DO THIS —
Tally the lines of the records below that contain the word "website", counting a line only if its letter case matches, and reply with the number alone.
━━━━━━━━━━━━━━━━
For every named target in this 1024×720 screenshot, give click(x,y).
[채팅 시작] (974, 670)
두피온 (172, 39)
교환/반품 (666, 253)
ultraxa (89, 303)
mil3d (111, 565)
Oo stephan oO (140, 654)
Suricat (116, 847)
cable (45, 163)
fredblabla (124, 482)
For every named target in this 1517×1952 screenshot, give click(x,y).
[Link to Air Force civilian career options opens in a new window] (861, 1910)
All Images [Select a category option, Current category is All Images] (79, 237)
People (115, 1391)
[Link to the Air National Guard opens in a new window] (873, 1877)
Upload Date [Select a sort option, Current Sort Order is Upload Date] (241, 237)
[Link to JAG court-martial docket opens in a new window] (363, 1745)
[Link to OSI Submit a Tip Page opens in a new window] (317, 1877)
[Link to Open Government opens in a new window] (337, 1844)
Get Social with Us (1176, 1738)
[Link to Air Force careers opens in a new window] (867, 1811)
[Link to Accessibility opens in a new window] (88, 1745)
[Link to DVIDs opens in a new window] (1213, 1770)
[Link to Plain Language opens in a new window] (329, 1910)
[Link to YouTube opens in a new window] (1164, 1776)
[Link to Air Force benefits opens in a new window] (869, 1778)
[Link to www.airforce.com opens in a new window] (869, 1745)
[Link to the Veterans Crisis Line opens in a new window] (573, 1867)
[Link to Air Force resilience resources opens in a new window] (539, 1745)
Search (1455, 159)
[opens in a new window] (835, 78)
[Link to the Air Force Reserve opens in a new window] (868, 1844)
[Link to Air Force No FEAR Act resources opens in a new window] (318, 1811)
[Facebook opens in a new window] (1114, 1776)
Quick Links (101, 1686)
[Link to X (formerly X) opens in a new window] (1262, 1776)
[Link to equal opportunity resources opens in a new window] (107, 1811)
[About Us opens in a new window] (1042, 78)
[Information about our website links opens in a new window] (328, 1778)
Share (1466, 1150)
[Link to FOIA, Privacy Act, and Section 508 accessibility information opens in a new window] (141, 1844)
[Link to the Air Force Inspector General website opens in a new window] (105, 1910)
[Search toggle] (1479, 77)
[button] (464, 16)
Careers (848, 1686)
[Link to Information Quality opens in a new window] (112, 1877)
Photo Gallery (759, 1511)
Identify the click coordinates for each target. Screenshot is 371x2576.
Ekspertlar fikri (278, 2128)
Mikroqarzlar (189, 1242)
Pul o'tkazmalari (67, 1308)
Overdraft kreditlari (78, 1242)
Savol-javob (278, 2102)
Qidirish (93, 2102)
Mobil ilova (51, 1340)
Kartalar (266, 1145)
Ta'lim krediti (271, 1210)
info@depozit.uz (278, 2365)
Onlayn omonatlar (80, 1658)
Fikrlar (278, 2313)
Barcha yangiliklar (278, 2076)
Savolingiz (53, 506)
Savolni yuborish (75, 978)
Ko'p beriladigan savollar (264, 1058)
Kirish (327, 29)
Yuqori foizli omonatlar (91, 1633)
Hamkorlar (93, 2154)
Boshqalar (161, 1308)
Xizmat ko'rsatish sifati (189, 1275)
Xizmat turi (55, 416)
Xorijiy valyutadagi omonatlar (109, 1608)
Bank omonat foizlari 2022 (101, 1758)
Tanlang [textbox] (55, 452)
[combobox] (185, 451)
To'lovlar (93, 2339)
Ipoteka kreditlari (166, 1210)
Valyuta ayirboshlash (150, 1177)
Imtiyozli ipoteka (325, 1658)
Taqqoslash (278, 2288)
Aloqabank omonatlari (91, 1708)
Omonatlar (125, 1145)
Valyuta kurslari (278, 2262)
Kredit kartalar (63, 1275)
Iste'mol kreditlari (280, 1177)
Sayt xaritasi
━━━━━━━━━━━━━━━━
RESPONSE BELOW —
2